What to do: Once the images are set aside, output the listing exactly as it stands.

Dataset extract:
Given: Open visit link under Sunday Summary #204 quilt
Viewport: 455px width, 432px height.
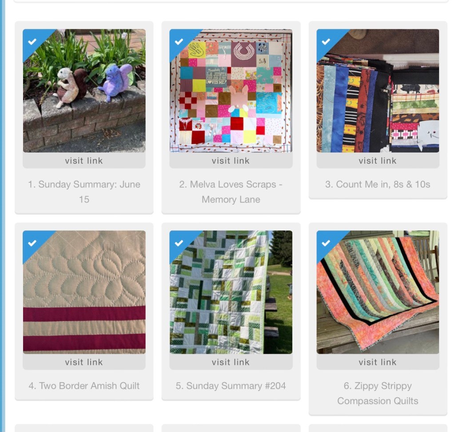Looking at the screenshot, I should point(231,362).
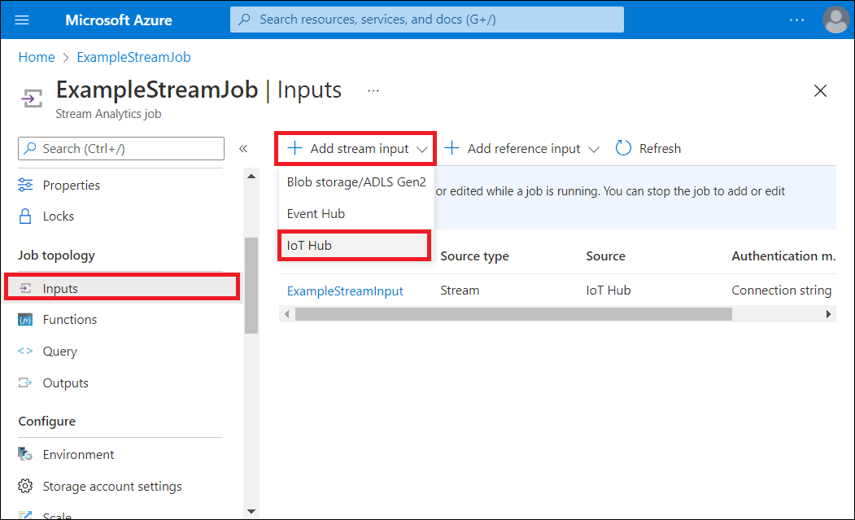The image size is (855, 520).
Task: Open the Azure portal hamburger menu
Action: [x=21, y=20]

Solution for this task:
Given: Open visit link under Sunday Summary #204 quilt
Viewport: 455px width, 432px height.
Looking at the screenshot, I should point(231,362).
The image size is (855, 520).
Task: Open the Azure portal hamburger menu
Action: [x=21, y=20]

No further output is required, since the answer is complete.